**Work to be completed:** Please report how many lines of the data include the word "agent", with the number as the entire reply.

**Given data:**
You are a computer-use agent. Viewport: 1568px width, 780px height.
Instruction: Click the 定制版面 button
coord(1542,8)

--

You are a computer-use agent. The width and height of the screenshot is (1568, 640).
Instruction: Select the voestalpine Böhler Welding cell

**Exercise answer:** 2